### WORK REQUIRED
Every record below is to be retyped exactly, with any pictures left out.

____________

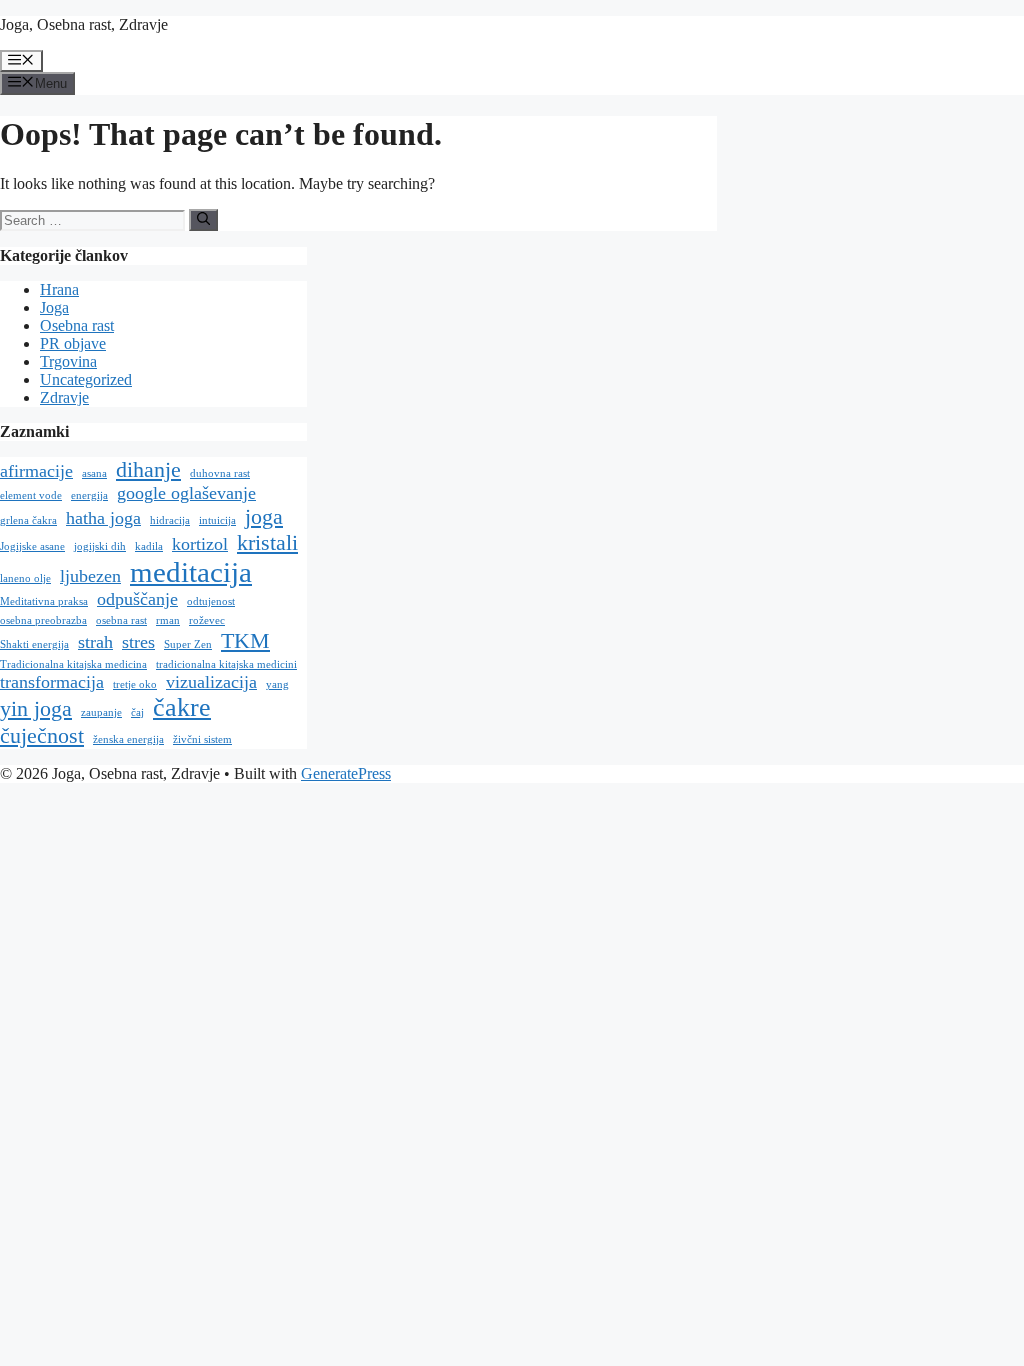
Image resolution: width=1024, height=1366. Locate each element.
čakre (182, 707)
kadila (149, 546)
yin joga (36, 708)
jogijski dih (100, 546)
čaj (137, 712)
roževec (207, 620)
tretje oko (135, 684)
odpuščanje (137, 599)
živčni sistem (202, 739)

____________

### EXERCISE SOLUTION
Image resolution: width=1024, height=1366. Locate each element.
čakre (182, 707)
kadila (149, 546)
yin joga (36, 708)
jogijski dih (100, 546)
čaj (137, 712)
roževec (207, 620)
tretje oko (135, 684)
odpuščanje (137, 599)
živčni sistem (202, 739)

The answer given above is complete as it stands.